The Tanche is a French olive cultivar. It is grown primarily in the Drôme and Vaucluse regions of southern France. It is often referred to as a perle noire, the "Black Pearl of Provence". The Tanche is said to have been introduced to France by the Greeks of Massilia, around the fourth century BC.

==Extent==
The Tanche is grown mostly in Drôme and northern Vaucluse regions of southern France. Attempts to grow this variety outside of its native region are rarely successful.

==Synonyms==
Since the cultivar is largely local in scope, it also has few synonyms. The olives grown in the region around the town of Nyons are normally referred to as Olive de Nyons, or simply Nyons, and this is the name under which the olive is best known to the rest of the world. Another synonym, used in parts of Vaucluse, is Olive de Carpentras.

==Characteristics==
It is a cultivar of medium vigour, with a spreading growth form, elliptic leaves, an expansive global crown, and large size. The olives are of medium-to-high weight (5-6 g), elliptic in shape with a rounded tip and slightly asymmetrical. The stone is ovoid, rounded on both ends, with a rough surface and a mucro.

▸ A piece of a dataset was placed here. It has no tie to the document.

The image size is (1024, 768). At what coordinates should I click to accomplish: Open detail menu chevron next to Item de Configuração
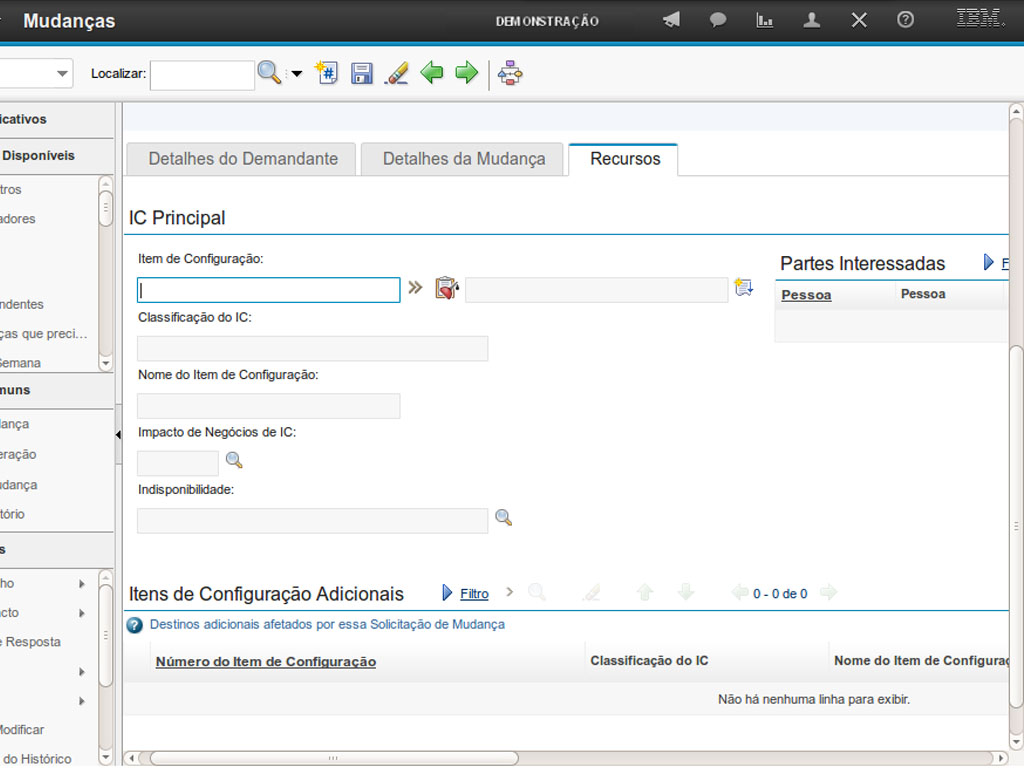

The fruits can be harvested at smaller size in late November, while for larger olives it is better to wait until December or January. When fully mature, the colour of the fruit is a violet black.

==Processing==
The Tanche is a dual-use cultivar, used both as a table olive and for extraction of oil. It is very productive and gives a yield of 22-25%. The oil has a "smooth taste and an aroma of crisp green apples and freshly cut grass". The very sweet taste is normally associated with the late harvest. Olives picked at a later maturity give an oil with much more character.

This cultivar is the only one to enjoy the appellation of Nyons, which it was granted in 1994. Oils of this denomination must contain at least 95% Tanche. The Tanche is also popularly used to make the dish tapenade.

==Agronomy==
The cultivar is slow to get into production, but after that production is high. It is a self-sterile variety, so it needs pollinators for fertilisation. The most common pollinator is the Cayon. There are today more than 230,000 Tanche olive trees, representing an annual production of around 400 tons of table olives and 200 tons of olive oil.

Tanche is vulnerable to certain pests, in particular Spilocaea oleaginea, Verticillium dahliae and Bactrocera oleae. Other than this, the main threat to the plant is wind, to which it is highly susceptible. It is quite resistant to cold.